Within the individual category, the values of consciousness of self, congruence, and commitment are included. This is the point at which students learn and become aware of their own values. Metaphorically, during this process, students understand the lens through which they see the world. Personality and self-awareness,are acknowledged and discovered in this category. There are many aspects of individual identity; it is multidimensional , and perhaps most important, it involves acquiring a greater understanding of self through the context of one’s environment, race, sexual orientation, and gender (just to name a few).

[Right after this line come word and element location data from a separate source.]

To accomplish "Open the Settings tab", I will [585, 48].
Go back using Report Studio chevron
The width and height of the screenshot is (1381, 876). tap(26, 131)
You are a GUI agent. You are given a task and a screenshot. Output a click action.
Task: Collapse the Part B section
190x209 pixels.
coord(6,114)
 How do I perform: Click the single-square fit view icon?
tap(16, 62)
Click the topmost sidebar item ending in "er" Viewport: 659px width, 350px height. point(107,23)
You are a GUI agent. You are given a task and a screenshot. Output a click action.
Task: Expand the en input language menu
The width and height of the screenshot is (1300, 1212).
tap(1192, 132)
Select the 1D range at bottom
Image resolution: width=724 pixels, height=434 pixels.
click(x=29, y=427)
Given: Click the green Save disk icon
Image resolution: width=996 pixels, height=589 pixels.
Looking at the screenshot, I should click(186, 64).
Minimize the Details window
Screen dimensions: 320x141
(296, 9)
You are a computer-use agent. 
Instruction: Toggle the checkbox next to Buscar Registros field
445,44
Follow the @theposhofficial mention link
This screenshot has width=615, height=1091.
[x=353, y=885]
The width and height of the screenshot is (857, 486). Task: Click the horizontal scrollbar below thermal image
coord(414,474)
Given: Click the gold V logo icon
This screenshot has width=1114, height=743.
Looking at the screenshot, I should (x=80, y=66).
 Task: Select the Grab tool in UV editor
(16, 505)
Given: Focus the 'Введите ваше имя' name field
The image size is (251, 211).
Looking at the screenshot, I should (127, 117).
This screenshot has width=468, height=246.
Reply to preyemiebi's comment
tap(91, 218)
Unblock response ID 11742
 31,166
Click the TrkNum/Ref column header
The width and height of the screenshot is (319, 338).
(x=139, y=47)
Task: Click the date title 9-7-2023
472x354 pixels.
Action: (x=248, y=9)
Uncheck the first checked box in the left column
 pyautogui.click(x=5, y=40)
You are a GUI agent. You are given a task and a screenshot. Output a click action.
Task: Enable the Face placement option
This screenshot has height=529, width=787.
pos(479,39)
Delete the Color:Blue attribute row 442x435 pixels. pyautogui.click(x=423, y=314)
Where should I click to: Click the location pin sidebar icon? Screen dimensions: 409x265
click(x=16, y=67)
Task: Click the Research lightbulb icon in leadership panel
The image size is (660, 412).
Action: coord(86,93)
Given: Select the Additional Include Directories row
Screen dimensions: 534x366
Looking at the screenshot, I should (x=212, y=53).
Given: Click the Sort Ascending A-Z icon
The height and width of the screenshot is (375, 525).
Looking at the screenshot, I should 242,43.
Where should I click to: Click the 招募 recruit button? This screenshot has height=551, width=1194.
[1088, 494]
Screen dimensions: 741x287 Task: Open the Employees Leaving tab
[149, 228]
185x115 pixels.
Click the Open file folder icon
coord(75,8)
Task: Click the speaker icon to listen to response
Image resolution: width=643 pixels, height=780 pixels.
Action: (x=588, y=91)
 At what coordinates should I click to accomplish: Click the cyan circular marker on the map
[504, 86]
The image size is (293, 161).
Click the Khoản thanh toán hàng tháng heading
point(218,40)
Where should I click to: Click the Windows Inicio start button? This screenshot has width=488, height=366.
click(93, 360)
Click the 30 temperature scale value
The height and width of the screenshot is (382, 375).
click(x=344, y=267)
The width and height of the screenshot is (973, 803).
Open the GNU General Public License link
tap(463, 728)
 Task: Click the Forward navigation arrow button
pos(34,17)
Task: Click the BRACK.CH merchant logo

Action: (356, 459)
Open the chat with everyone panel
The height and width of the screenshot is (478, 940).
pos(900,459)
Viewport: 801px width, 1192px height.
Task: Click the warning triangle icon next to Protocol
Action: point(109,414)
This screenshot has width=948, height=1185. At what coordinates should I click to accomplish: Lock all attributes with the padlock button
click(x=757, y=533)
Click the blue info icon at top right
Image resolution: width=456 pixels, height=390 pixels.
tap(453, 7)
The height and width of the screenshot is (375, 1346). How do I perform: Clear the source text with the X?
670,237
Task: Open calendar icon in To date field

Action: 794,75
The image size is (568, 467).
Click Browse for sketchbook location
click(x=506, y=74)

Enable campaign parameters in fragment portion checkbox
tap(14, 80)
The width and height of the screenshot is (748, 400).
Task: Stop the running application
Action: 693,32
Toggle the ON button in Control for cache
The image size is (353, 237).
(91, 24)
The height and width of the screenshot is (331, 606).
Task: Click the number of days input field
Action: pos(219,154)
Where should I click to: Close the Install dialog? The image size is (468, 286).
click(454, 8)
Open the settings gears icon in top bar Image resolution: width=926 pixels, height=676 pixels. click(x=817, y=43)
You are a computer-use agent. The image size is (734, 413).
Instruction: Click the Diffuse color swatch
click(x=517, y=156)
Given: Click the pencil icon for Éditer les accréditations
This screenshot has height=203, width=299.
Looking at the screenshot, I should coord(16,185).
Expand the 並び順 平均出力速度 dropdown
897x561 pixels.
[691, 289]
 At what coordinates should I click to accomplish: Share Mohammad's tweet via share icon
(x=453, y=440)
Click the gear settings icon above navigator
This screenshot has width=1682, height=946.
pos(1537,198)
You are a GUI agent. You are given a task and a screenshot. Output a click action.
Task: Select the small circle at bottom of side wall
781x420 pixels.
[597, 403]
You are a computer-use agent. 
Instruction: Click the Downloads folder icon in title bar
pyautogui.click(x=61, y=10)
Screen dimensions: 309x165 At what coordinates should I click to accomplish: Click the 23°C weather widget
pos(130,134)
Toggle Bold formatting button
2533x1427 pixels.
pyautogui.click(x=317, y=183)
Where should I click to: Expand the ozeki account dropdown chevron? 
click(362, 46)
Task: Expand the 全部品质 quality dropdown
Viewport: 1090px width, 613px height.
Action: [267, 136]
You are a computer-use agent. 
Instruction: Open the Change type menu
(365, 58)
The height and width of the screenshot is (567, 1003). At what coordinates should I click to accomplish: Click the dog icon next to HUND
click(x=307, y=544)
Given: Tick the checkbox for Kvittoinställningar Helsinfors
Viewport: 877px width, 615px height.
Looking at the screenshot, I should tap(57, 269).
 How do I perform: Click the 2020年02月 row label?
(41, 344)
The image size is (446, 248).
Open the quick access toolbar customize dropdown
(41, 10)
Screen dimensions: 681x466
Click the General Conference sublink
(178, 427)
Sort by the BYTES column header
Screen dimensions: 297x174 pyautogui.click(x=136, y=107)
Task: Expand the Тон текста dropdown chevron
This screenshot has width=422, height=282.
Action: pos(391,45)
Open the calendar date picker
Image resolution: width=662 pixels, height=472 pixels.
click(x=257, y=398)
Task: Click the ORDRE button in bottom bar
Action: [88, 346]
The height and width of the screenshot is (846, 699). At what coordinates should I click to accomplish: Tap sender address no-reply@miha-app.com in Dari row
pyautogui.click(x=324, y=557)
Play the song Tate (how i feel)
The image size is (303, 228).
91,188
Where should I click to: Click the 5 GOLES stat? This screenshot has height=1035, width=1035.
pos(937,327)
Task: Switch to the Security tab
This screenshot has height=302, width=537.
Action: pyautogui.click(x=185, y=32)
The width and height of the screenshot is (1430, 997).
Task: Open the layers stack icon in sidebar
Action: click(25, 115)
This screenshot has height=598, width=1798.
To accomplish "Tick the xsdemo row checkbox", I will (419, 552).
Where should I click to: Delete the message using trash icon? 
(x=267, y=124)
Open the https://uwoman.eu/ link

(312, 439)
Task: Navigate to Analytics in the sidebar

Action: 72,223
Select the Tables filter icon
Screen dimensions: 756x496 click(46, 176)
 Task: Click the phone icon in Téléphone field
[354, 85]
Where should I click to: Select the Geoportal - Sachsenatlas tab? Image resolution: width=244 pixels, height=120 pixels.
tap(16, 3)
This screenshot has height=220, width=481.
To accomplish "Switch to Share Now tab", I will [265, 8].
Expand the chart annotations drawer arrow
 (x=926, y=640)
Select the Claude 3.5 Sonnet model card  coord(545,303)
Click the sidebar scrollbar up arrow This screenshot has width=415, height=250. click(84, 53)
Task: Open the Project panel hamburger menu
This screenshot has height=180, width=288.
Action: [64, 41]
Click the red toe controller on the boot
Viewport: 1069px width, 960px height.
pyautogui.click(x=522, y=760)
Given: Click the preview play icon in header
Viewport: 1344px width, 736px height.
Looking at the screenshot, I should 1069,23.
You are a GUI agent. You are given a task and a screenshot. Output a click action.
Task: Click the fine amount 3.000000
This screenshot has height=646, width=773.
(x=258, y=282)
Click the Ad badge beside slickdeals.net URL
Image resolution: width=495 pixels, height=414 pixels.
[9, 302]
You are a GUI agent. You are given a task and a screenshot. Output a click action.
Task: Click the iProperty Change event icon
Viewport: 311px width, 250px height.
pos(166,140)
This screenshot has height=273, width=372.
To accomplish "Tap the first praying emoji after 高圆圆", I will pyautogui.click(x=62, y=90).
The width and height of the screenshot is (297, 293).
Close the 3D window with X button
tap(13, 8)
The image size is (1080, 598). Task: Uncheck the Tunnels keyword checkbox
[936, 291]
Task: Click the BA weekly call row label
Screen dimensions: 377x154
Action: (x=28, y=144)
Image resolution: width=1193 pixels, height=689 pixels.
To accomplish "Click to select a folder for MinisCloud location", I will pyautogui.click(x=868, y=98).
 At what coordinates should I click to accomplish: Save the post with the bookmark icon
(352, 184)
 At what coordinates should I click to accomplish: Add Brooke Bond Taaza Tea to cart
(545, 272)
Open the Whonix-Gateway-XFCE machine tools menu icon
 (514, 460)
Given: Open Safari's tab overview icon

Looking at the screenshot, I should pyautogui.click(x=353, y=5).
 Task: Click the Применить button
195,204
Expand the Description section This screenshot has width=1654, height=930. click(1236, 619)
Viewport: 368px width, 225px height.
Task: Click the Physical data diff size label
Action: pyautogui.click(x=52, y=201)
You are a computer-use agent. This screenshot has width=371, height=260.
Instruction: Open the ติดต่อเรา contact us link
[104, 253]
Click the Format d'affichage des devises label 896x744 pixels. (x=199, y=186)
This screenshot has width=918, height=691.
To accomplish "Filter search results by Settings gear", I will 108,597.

In other words, self-awareness, once acknowledged and discovered, means that students have a greater capacitywith which to make meaning of and connection to their lived experiences.
The intellectual and practical motif which most readily captures both the values and alternative practices exemplified in the Students as agent of change initiative is that of mutuality, of education as both a shared responsibility and a shared achievement predicated on the dispositions and demanding realities of dialogic encounter. What is both exciting and daunting about Students as agent of change is the way in which it both clarifies issues that are central to the development of a dialogic learning community (whether it be a school or some other kind of human practice) and the way it insists on a response to fundamental questions those issues throw up. The issues to which I am referring are at the heart, not only of what it means to be a citizen, but also of what it means to be and become a person. They have to do with both the intellectual and practical challenge of articulating what an inclusive educational community might look and feel like.

Central to such a project are issues to do with power and authority, freedom and equality, and, as important and necessary as each of these, the dispositions and values of democratic living without which democracy itself becomes a mere mechanism that more often than we would wish turns out to betray the very aspirations that inspire its inception. Students as agents of change is potentially as creative and important as it is demanding, if only because it has within it the possibility of helping us to make a practical and theoretical leap of grounded imagination that takes seriously Raoul Vaneigem’s insistence that ‘A minute correction to the essential is more important than a hundred new accessories’.